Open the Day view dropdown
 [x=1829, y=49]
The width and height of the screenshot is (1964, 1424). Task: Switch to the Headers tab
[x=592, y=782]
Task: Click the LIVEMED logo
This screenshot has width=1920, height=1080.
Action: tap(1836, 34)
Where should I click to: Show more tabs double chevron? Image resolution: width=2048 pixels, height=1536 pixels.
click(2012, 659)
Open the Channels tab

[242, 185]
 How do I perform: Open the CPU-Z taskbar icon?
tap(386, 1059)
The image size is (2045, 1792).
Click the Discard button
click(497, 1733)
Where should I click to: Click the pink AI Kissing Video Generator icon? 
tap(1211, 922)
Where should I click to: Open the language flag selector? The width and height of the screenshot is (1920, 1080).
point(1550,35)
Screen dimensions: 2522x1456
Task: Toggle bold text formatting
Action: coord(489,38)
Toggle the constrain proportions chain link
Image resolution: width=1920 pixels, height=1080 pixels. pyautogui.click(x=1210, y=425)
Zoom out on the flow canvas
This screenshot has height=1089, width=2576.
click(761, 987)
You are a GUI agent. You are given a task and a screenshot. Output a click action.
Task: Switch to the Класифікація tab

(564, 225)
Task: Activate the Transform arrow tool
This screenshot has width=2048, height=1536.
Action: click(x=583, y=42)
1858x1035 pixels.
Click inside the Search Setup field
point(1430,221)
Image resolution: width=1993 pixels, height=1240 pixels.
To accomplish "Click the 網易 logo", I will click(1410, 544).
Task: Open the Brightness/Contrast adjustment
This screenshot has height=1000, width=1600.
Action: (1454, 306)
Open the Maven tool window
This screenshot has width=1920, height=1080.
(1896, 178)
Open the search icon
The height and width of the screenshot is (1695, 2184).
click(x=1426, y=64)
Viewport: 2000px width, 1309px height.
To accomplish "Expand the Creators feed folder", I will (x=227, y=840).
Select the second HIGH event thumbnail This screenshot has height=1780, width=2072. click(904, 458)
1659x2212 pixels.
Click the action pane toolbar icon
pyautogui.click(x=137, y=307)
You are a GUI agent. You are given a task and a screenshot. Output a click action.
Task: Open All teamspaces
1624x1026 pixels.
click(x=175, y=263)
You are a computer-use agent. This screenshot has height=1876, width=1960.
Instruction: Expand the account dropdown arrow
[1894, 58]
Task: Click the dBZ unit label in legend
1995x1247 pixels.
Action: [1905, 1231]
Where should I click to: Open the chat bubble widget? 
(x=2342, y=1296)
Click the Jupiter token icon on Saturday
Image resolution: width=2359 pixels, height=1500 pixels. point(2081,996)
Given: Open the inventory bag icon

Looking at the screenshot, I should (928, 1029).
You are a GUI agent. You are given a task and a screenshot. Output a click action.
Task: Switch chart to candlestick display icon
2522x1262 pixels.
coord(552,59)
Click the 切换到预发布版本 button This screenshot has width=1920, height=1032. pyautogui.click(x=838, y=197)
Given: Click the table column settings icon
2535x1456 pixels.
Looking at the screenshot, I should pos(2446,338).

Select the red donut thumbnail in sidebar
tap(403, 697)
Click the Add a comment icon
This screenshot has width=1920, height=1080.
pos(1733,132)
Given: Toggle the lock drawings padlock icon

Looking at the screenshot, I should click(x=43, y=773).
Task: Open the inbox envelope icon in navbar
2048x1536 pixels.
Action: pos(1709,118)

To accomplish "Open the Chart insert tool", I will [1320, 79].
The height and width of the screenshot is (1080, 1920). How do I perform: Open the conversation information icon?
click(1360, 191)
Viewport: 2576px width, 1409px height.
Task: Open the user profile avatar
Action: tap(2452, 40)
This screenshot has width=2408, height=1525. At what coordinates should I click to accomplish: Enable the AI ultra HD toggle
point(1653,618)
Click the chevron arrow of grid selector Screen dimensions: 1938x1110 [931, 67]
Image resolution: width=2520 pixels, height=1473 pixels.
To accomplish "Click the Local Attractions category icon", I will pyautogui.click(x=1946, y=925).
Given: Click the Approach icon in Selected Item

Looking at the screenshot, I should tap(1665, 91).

- [Instructions to follow]: What the answer needs is every line from the data above with "will" in it.

- [Problem solution]:
To accomplish "Click the 網易 logo", I will click(1410, 544).
To accomplish "Expand the Creators feed folder", I will (x=227, y=840).
To accomplish "Open the Chart insert tool", I will [1320, 79].
To accomplish "Click the Local Attractions category icon", I will pyautogui.click(x=1946, y=925).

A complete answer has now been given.